The traditional gait recognition system is mainly carpet-type [21,22,23]. It focuses on the capture and judgment of postures and has limited applications, only in specific areas and locations, and cannot achieve continuous monitoring. To identify gait patterns, many researchers have attempted different methods. Anna et al. designed an inertial system to quantify gait symmetry and gait normality [24]. Tay et al. developed a wearable wireless gait monitoring system to assist the rehabilitation of patients with Parkinson’s disease [25]. The prototype system uses on-body acceleration sensors to measure patients’ movements. Dominguez et al. proposed a digital goniometer based on an encoder to achieve knee joint measurements [26]. Bamberg et al. used a gait analysis system with integrated wireless sensors for gait pattern recognition [27]. Pressure sensors are also used in gait analysis. Bae et al. proposed a mobile gait monitoring system, which consists of shoes, a data acquisition board, and a mobile display [28]. Chen et al. designed a shoe-integrated system that installed four force-sensing resistors and one bend sensor on the insole to capture force and flexion information, thereby enabling abnormal gait monitoring [29].
========================================================================
→ **WHAT TO WORK ON**:
Write the continuation of the gait recognition passage, starting right after its final sentence. The material after this point comes from a different source than the gait recognition passage.

→ **STORED DATA**:
========================================================================
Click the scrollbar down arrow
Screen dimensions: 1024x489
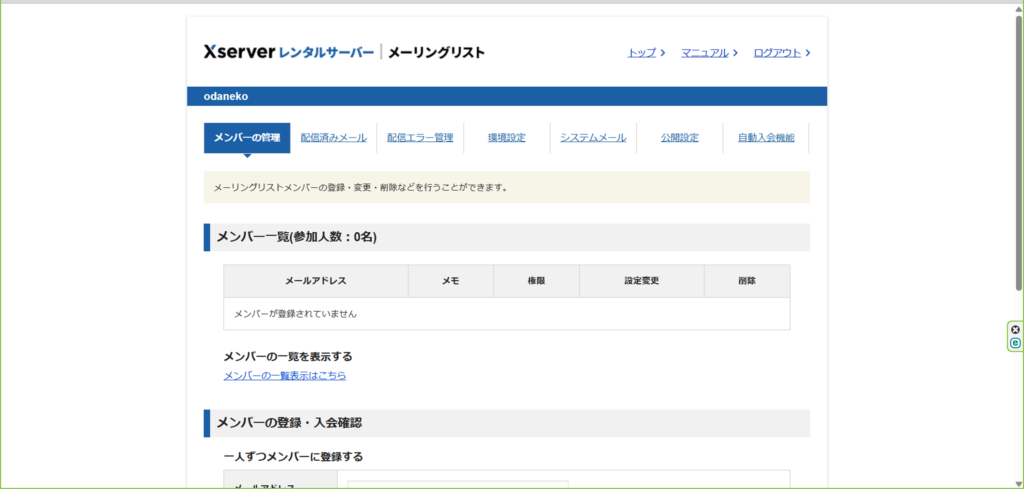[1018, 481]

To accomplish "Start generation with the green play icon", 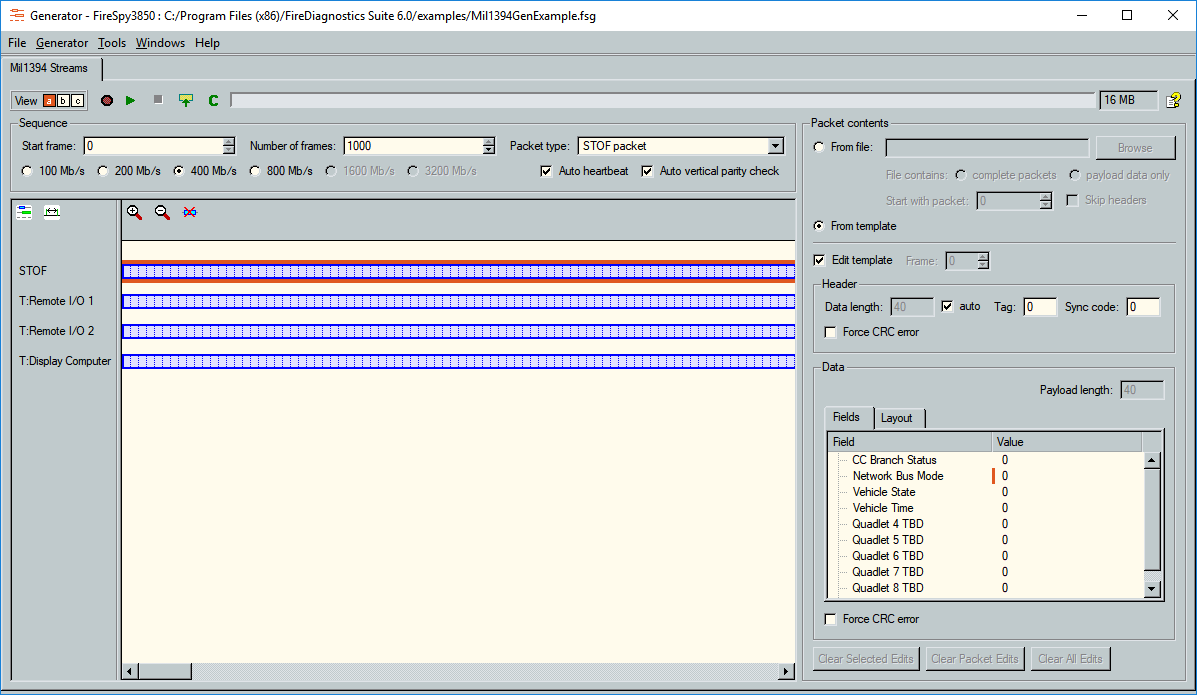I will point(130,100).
========================================================================
→ **RESPONSE TO THIS TASK**:
Compared to sensors applied to other parts of the body [30,31], wearable pressure sensors used for gait monitoring not only need to withstand extreme pressure (ground reaction force often exceeds human gravity), but still need to maintain high-sensitivity measurement for accurate gait analysis; besides, they should be flexible. These requirements put forward a high demand on the material and structure of the sensor. A solution is found in bionics. For vertebrates, bones are the hard organs that make up the endoskeleton, which supports and protect the body. The soft skeletal muscles attached to bones undertake functions such as systemic circulation and physiological information transmission, and their softness ensures adaptive deformation with changes in body shape. The structure of the sensor is similar to vertebrates’ bodies, consisting of an SBR foam skeleton and a graphene functional layer. As with the porous surface of the bone, which is suitable for skeletal muscles’ attachment and growth [32], the porous SBR foam provides plenty of attachment points for graphene. Its high resilience and flexibility ensure a stable structure of the sensor under extreme pressure with good recovery characteristics, in addition to making it comfortable to wear. The graphene layer attaches to it and forms a dense, three-dimensional conductive network, which can sensitively reflect changes in gait. Moreover, flexibility and air permeability, which are derived from the porous structure, are integrated into the sensor [33,34,35].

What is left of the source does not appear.